2. Notice was incorrect
In Patel (TC06315), the taxpayer was charged daily penalties in respect of a late partnership return. HMRC had assigned two different UTRs to the him and, despite much correspondence, had failed to deactivate the incorrect one. The only notice of daily penalties issued to him was sent to the wrong UTR and failed to identify correctly which tax return was late (it merely said “your return”).
Overall, HMRC did not do enough in either case to convince the judge that they had issued a notice which specified the date from which daily penalties would run.
In both the Halfaoui and Patel cases, HMRC produced a generic “witness statement” by Martin Delnon, manager of the SA Live Services Team, which purported to supply evidence of the system which was followed. Both judges refused to admit this for several reasons, including:
- The evidence was self-contradictory in parts and contained at least one blatant error of fact;
- It referred to attachments and appendices which were not produced in support;
- It had not been disclosed to the taxpayer prior to the hearing, despite a clear direction from the tribunal requiring this.
3. No supporting documents
In Hinchliffe (TC06427), the judge was astonished that HMRC’s Statement of Case was not accompanied by any documents to substantiate their position on what had or had not happened.
“HMRC have got nowhere near satisfying their evidential burden that firstly a valid notice to file has been served... pursuant to Section 8 TMA 1970, nor that valid notification has been given... under paragraph 4 of Schedule 55 Finance Act 2009. The unsubstantiated assertions to that effect in the Statement of Case are not evidence. No evidence has been adduced by HMRC to establish service of notices to file or service of penalty notices.”
4. Case notes too sparse
In Loial (TC06391), HMRC attempted to persuade the judge that notices to file had been sent to the taxpayer’s last known address by drawing inferences from the sparse and ambiguous notes in the “Return Summary”. The judge was wholly unsympathetic: “it is not for us to have to speculate about these matters. It is for [HMRC] to prove their case if they can”.

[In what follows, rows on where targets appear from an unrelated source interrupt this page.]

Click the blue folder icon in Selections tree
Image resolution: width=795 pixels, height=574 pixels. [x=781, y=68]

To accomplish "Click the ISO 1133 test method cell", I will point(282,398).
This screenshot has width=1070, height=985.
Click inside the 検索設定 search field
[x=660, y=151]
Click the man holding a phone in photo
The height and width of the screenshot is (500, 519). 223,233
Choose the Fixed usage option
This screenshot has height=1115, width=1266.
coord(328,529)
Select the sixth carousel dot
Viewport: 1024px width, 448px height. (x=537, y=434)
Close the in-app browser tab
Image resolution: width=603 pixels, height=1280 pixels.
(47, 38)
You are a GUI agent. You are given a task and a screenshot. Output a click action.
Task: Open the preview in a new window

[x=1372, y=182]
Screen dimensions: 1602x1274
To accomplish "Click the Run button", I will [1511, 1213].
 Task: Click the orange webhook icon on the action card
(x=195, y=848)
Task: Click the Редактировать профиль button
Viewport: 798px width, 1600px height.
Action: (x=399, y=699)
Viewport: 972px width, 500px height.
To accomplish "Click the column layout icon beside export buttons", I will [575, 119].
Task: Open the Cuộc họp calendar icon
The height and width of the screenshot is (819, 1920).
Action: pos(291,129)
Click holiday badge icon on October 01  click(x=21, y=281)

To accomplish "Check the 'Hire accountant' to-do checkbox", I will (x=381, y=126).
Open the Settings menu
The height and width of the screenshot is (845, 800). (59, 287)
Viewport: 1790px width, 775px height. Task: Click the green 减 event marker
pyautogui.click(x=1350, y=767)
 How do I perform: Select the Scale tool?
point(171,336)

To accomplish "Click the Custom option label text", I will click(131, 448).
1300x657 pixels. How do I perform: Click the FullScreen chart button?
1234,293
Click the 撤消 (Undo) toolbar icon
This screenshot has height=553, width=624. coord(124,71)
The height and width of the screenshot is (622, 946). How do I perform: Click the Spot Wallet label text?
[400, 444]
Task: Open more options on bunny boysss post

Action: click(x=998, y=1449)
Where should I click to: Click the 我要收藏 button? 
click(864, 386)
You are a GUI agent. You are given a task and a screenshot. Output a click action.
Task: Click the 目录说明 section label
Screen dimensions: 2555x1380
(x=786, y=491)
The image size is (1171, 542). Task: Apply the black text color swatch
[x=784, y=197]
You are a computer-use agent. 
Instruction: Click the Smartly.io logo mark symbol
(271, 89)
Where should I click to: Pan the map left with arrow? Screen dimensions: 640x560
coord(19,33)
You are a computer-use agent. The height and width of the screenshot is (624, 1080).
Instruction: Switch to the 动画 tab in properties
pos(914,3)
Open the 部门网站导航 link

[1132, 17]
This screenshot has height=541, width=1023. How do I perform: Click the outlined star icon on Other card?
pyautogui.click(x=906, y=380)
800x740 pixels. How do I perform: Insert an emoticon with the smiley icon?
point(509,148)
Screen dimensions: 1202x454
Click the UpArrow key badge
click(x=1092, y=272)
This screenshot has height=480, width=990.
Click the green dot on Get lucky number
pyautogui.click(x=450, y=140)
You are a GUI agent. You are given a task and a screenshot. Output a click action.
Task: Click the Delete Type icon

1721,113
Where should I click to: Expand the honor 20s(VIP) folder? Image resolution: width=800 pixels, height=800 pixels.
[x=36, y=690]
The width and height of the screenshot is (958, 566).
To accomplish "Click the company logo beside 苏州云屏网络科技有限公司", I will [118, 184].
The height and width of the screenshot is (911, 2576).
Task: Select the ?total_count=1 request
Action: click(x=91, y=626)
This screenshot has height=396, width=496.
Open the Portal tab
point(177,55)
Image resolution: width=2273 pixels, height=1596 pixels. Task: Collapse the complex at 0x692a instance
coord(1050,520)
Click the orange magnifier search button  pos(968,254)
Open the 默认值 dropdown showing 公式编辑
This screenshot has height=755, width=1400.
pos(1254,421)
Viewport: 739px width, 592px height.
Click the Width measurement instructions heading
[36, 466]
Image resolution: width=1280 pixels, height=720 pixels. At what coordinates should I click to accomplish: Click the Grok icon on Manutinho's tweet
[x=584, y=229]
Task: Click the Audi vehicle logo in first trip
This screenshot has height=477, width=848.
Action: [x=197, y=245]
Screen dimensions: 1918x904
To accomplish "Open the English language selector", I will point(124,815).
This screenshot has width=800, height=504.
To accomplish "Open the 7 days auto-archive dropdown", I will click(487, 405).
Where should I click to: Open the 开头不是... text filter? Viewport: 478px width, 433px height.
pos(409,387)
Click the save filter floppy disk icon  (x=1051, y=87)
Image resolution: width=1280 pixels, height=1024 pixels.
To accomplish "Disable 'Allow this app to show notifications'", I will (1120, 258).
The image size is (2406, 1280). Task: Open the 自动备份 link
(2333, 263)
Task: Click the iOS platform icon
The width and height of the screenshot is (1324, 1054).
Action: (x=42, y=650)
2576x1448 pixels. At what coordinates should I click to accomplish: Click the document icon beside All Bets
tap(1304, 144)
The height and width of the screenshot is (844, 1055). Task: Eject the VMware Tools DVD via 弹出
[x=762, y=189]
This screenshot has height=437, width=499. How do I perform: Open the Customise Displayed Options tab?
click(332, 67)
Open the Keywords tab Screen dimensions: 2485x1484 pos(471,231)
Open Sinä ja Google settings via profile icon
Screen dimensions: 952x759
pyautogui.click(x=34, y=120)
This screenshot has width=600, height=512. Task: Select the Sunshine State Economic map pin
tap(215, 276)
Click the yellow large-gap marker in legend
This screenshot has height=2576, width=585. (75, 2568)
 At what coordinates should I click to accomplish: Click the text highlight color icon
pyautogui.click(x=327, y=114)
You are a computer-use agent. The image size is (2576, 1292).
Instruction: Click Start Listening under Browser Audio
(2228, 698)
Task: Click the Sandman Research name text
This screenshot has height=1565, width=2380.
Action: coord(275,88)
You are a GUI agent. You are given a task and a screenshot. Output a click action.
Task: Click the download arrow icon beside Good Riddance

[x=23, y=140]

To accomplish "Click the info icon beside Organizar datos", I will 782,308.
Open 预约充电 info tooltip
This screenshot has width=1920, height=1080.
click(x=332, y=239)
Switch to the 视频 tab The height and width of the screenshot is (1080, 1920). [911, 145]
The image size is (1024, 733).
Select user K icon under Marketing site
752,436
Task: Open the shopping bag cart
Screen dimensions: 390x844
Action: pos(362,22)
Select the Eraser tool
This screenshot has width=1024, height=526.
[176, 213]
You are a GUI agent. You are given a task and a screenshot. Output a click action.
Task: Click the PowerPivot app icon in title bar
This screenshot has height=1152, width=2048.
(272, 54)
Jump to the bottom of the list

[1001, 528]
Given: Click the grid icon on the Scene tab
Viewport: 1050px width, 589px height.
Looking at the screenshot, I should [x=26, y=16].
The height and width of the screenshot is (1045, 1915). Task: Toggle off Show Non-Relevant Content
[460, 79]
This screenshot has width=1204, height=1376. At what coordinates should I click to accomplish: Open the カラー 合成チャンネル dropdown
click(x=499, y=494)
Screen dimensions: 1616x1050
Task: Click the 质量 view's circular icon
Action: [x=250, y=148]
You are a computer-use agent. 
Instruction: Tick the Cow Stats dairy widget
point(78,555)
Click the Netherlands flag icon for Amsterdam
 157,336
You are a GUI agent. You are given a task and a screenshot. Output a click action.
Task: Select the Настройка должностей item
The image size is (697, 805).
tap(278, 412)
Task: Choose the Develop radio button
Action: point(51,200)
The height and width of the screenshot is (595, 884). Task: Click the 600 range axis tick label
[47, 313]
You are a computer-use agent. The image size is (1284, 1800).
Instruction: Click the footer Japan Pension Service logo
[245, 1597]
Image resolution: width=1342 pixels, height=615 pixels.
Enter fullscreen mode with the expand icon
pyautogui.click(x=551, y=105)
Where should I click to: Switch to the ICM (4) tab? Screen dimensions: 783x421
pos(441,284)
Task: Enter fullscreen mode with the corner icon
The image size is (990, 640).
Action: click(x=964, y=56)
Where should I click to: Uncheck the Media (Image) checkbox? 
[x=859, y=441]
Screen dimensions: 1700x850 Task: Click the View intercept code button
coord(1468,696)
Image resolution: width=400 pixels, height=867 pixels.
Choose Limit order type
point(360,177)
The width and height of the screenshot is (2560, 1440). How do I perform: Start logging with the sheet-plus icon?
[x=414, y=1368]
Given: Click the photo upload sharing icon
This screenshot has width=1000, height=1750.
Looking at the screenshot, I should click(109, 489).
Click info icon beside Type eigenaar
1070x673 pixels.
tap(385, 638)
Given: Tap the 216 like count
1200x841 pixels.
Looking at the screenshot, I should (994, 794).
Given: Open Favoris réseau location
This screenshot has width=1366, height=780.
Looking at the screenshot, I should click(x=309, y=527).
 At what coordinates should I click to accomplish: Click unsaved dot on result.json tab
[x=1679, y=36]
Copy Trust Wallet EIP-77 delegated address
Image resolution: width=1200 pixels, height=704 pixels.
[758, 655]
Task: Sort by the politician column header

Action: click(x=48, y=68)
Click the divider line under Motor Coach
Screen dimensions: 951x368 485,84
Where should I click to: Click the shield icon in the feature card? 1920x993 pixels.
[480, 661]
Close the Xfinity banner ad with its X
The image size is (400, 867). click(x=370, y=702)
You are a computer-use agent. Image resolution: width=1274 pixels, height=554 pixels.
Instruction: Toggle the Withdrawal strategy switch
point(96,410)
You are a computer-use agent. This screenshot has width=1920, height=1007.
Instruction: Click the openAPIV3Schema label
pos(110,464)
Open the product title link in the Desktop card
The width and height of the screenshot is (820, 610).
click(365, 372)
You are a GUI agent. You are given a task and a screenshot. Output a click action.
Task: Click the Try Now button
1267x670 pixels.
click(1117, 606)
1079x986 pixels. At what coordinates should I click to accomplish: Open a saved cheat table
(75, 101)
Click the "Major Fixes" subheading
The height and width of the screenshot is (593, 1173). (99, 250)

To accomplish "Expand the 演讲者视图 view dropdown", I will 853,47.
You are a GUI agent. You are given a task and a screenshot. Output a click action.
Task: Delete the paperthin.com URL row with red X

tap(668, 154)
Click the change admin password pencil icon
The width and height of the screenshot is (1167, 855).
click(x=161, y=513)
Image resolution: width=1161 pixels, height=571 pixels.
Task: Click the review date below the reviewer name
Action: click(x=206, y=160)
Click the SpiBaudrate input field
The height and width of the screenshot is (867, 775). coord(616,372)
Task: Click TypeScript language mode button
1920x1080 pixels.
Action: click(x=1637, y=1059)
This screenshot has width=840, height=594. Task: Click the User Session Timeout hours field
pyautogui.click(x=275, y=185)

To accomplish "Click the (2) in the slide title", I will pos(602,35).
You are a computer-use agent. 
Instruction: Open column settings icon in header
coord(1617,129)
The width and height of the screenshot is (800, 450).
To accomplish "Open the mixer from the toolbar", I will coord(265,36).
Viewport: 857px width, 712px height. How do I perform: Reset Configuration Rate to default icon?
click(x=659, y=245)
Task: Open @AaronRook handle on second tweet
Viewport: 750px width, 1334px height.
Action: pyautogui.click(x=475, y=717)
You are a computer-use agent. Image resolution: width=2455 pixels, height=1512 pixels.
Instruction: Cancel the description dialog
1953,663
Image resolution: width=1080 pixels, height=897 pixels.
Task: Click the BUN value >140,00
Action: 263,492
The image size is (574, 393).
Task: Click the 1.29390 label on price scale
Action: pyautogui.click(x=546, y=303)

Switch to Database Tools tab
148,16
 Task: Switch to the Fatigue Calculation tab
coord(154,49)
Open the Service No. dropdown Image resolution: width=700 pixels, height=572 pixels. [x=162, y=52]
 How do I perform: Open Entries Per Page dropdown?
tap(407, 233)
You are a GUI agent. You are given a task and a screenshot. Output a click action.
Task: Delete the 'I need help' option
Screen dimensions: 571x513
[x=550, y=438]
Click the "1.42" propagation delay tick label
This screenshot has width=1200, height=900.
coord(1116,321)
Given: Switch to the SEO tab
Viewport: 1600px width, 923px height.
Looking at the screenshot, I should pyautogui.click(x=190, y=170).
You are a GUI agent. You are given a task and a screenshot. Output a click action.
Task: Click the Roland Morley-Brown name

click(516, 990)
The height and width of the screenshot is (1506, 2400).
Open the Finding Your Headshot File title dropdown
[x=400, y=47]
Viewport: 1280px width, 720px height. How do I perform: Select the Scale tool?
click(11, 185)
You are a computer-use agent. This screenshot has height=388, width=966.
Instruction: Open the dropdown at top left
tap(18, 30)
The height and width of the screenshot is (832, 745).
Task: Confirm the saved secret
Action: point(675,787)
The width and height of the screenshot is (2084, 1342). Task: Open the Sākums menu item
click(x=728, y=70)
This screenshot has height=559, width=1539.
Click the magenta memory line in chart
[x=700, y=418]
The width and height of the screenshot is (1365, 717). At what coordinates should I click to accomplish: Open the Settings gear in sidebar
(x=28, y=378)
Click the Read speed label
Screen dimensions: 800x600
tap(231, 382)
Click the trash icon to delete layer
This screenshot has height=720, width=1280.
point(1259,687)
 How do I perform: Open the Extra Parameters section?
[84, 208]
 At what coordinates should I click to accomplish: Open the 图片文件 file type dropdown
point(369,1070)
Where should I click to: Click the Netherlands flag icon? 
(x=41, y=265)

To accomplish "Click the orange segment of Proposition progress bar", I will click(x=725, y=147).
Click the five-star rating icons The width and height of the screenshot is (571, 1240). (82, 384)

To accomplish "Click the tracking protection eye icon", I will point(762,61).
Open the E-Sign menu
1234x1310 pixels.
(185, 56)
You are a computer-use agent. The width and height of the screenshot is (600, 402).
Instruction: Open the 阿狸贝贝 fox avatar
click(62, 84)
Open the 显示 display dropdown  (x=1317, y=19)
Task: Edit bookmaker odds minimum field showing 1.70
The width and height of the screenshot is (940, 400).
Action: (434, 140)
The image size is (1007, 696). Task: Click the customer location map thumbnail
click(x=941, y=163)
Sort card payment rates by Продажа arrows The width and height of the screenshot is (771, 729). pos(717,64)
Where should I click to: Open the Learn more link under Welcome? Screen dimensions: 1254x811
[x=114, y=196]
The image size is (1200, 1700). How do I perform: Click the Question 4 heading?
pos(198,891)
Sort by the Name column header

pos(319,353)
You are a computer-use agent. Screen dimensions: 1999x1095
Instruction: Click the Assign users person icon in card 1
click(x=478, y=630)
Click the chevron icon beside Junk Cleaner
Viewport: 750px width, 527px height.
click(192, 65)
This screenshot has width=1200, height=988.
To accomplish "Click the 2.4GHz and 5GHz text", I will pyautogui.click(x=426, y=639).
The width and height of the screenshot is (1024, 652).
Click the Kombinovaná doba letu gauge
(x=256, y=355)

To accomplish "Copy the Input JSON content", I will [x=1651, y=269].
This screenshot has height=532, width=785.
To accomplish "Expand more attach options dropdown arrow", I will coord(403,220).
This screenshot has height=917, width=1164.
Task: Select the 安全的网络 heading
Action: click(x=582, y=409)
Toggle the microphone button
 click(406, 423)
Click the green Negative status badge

While HMRC has great powers with which to pursue its public duty to collect tax, it also has a responsibility to exercise those powers with proper care and attention. HMRC is quick to criticise taxpayers who fall short of their obligations through carelessness, but it should be reminded that an obligation to take due care applies to both sides.
In the words of Judge Geraint Jones QC (in Loial): “whatever form the admissible evidence takes, adequate evidence is a necessity; not a luxury”.